Deste modo, importará verificar se os documentos em questão nos presentes autos de processo arbitral cumprem, ou não, os requisitos legalmente erigidos para que se possa estar perante factura emitida «na forma legal», isto é, em conformidade com o artigo 36º do CIVA.

Decorre do estabelecido no n.º 5 deste último normativo, os elementos que imprescindivelmente as faturas devem conter:

“5 - As faturas devem ser datadas, numeradas sequencialmente e conter os seguintes elementos:

a) Os nomes, firmas ou denominações sociais e a sede ou domicílio do fornecedor de bens ou prestador de serviços e do destinatário ou adquirente, bem como os correspondentes números de identificação fiscal dos sujeitos passivos de imposto;

b) A quantidade e denominação usual dos bens transmitidos ou dos serviços prestados, com especificação dos elementos necessários à determinação da taxa aplicável; as embalagens não efectivamente transaccionadas devem ser objecto de indicação separada e com menção expressa de que foi acordada a sua devolução;

c) O preço, líquido de imposto, e os outros elementos incluídos no valor tributável;

d) As taxas aplicáveis e o montante de imposto devido;

e) O motivo justificativo da não aplicação do imposto, se for caso disso;

f) A data em que os bens foram colocados à disposição do adquirente, em que os serviços foram realizados ou em que foram efetuados pagamentos anteriores à realização das operações, se essa data não coincidir com a da emissão da fatura”.

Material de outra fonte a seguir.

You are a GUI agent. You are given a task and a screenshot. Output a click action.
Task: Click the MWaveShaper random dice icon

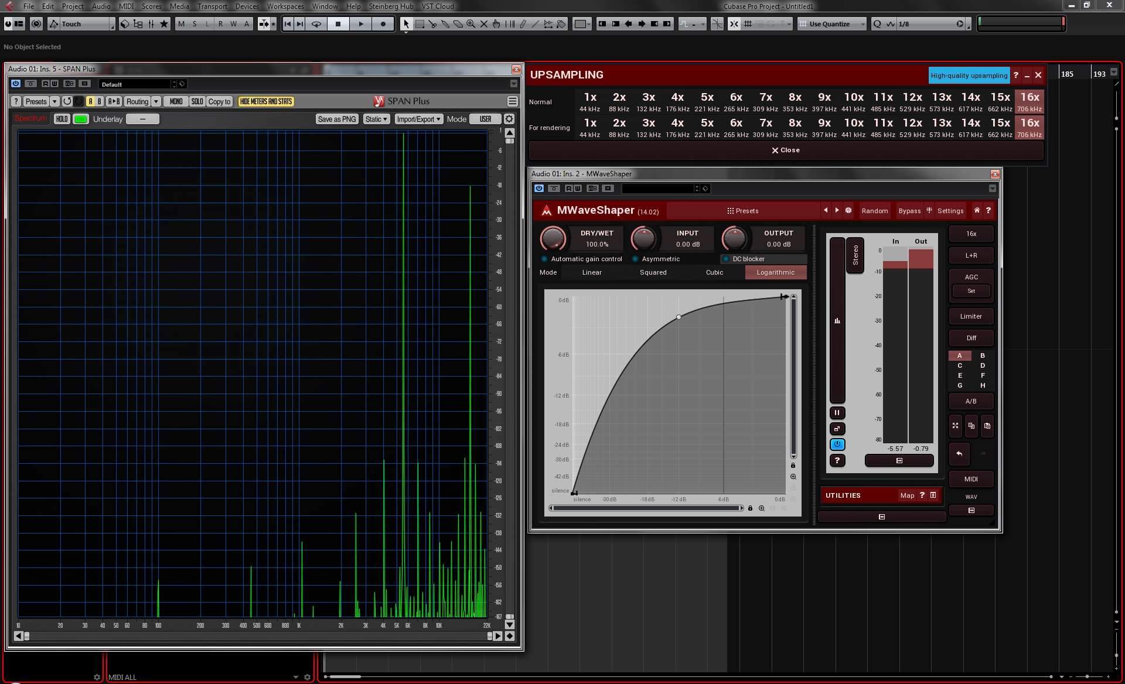(x=848, y=210)
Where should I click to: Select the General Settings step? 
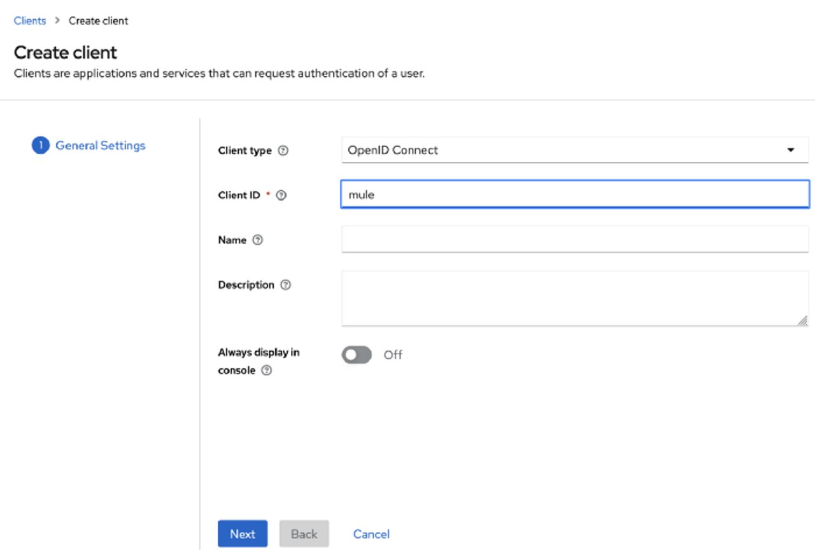(100, 145)
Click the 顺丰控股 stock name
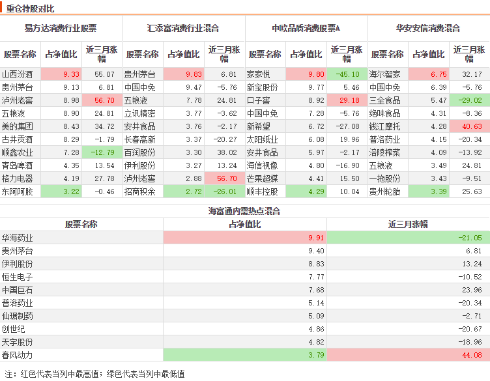The image size is (490, 381). pyautogui.click(x=262, y=191)
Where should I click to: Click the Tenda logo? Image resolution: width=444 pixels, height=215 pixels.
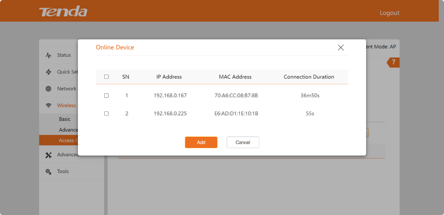click(63, 12)
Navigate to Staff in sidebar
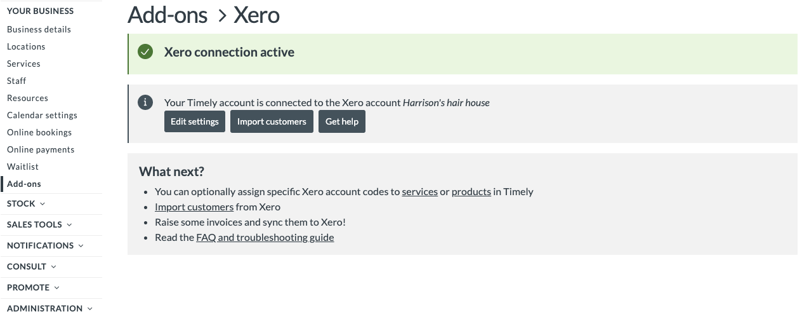 [16, 81]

De entre os requisitos formais e cumulativos estabelecidos pelo legislador e ora vindos de citar, resulta, desde logo, nos termos da al. b), a necessidade de nas facturas ser mencionada a quantidade e denominação usual dos bens transmitidos ou dos serviços prestados.

Entendimento esse que vem uniformemente dimanando da jurisprudência dos tribunais superiores, podendo a este respeito, de entre outros, citar-se trecho do acordado pelo TCA-Sul, a 11-01-2018, no processo 08611/15 (o qual, embora se reportando à redação anterior à alteração legislativa trazida pelo D.L. nº 197/2012, de 24 de Agosto, no essencial se mantém na redação à data do facto tributário):

“Dispõe o artº 19º, nº 1 deste diploma legal, que, para apuramento do imposto devido os sujeitos passivos deduzem, ao imposto incidente sobre as operações tributáveis que efectuaram, o imposto devido ou pago anteriormente, nomeadamente, na aquisição de bens e serviços a outros sujeitos passivos (al. a)).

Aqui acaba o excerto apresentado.